Immunolocalization of SCP3 (Red) and SCP1 (Green) and Counterstaining with DAPI (Blue) in a Spermatocyte at Diplotene
Two focal planes are superimposed in each picture.
(A) SCP3 lines representing the autosomal SC appear discontinuous (arrowheads). The sex chromosomes (X, Y) (enlarged in D–F) appear associated and the DP is detectable.
(B) SCP1 follows a similar pattern to that of SCP3 on the autosomes, appearing as fragmented lines.
(C) Merge of SCP3 and SCP1 signals, which co-localize in the autosomes but not in the sex chromosomes.
(D) Enlargement of the sex chromosomes. SCP3 appears along the AEs of the sex chromosomes and also in the DP.
(E) SCP1 does not appear in the AEs of sex chromosomes, but is present in the DP (arrow).
(F) Merge of the signals shown in (D) and (E). Note that the distribution of SCP1 in the DP is more restricted at this stage than that of SCP3.
(G) Schematic representation of the sex chromosomes.
Figure 8.
Triple Immunolocalization of SCP3 (Green), SCP1 (Red), and Centromeres (Red), and Chromatin Staining with DAPI (Blue) in a Spermatocyte at Metaphase I
Two focal planes are superimposed in each picture.
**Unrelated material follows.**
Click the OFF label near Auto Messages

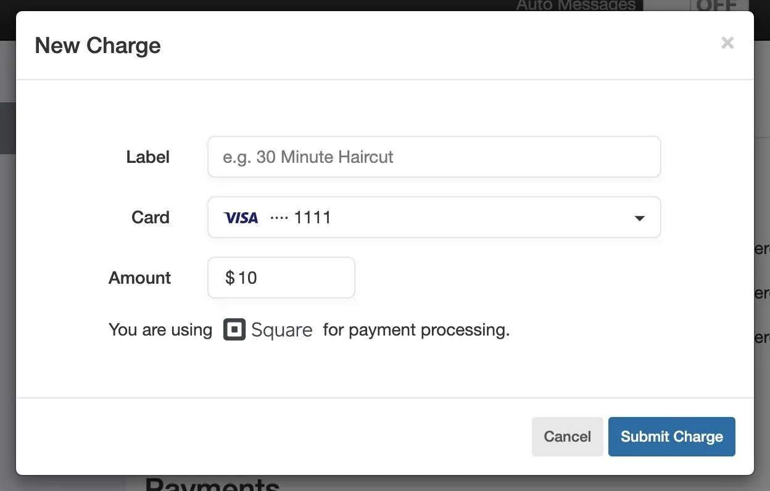(715, 5)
(A) Immunolocalization of SCP1 (red) and DAPI counterstaining (blue) of a spermatocyte in metaphase I. A small structure associated with the chromatin appears labeled (arrow).
(B) Immunolocalization of SCP3 (green) and centromeres (red) on the same spermatocyte shown in (A). SCP3 appears on the three bivalents shown in these focal planes. The labeling runs on the interchromatid domain and interrupts at the chiasma sites (arrowheads). The SCP3 labeling allows the identification of the sex chromosomes (X, Y) and the DP. Sex chromosomes have already initiated their segregation and have lost contact.
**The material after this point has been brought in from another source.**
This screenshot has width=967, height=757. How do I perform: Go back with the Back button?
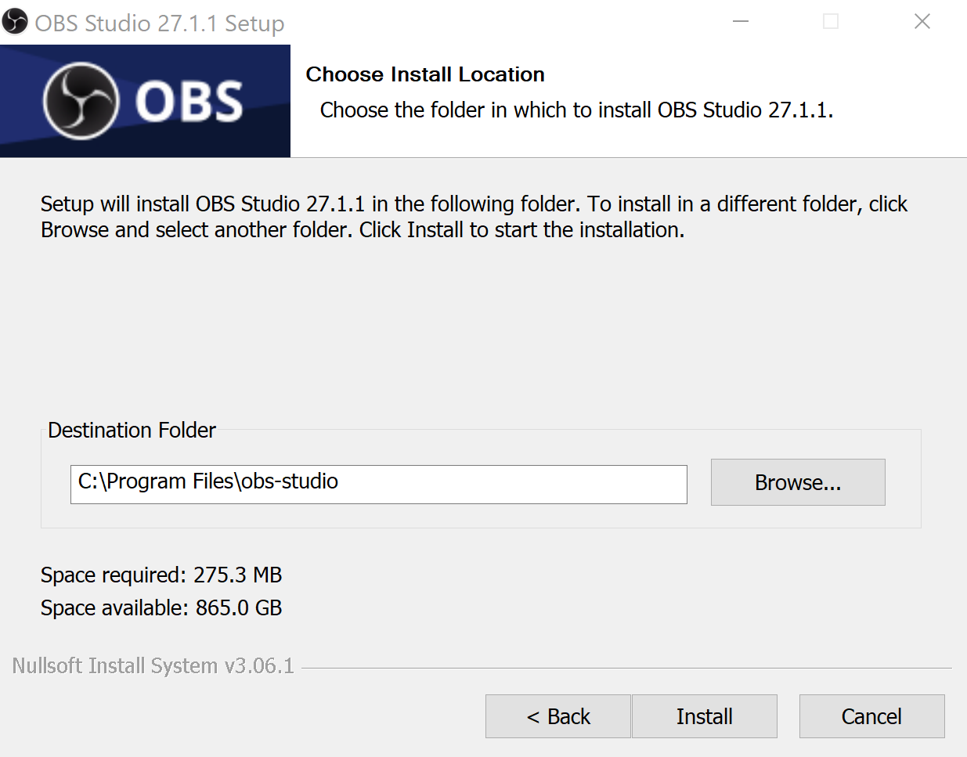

(C) Merge of the images (A) and (B) reveals that the structure labeled with anti-SCP1 is the DP, which in this spermatocyte has remained associated with the Y chromosome.
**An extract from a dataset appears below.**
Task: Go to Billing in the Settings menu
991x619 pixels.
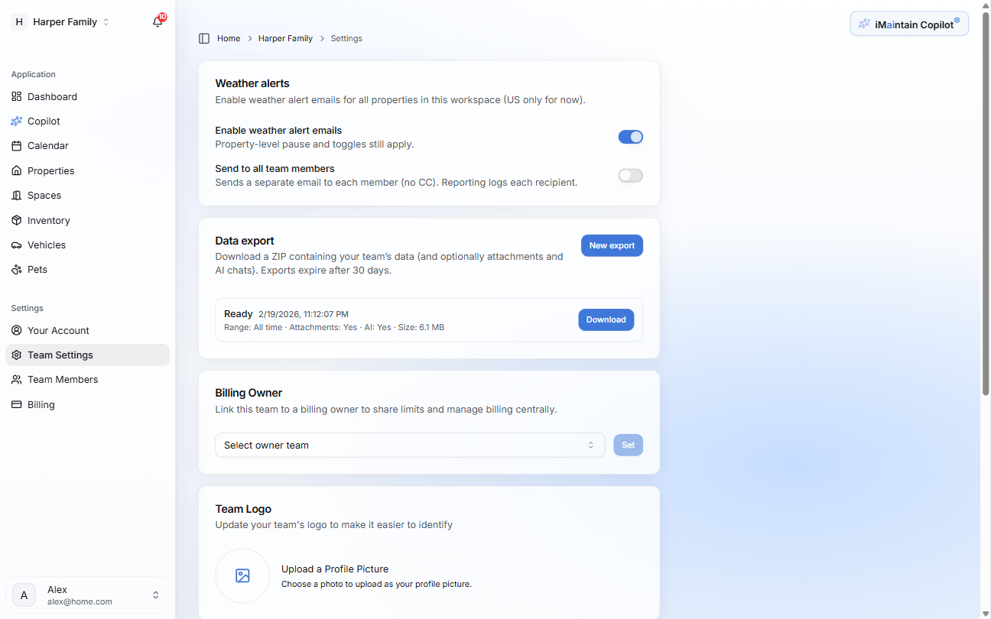Action: tap(40, 404)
(D) Detail of the sex chromosomes.
(E) Schematic representation of sex chromosomes and the DP.
Bar: 5 μm in (A–C); 1 μm in (D).
Figure 9.
Sequence of Orientation and Segregation of the Sex Chromosomes in T. elegans Meiosis
The DP is formed during pachytene as a structure derived from sex chromosomal AEs that contain SCP3. During diplotene, SCP1 is already present on the DP, where it probably associates with SCP3. During prometaphase I sex chromosomes remain associated by the DP. At this stage the DP reduces in length. We have made an interpretation of the plausible changes on the DP structure during this phase, acquiring a SC-like organization. We propose that this organization is achieved by the bending of the SCP3 outer layer, and this bending is stabilized by the formation of a SC CE-like structure composed of SCP1. The kinetochores of the sex chromosomes, as well as those of the autosomal bivalents, interact with the spindle microtubules. During this stage both centrosomes separate and by metaphase I they form the bipolar spindle. In metaphase I, sex chromosomes remain associated and are already oriented to opposite cell poles. In early metaphase I, both arms of the sex chromosomes are associated with the DP, but as soon as microtubules start to pull sex chromosomes, they begin to lose this contact. The short arms of both sex chromosomes separate from the DP during mid metaphase I. At late metaphase I the long arms of sex chromosomes definitively lose their contact with the DP and they initiate their migration to the cell poles. This segregation occurs before the disappearance of the SCP3 and STAG3 proteins from the interchromatid domain. These proteins disappear at the onset of anaphase I, allowing for the separation of sister chromatids, which remain associated only at the centromeric regions. SCP3 and SCP1 remain detectable during this stage on the DP. Therefore, the SCP3 protein present in the DP is not removed at the same time as it is removed from the interchromatid domain of all chromosomes. Perhaps SCP3 escapes from this process due to its association to SCP1. Telomeric DNA of both sex chromosomes is not associated at any stage of the first meiotic division and therefore does not play any role on their segregation.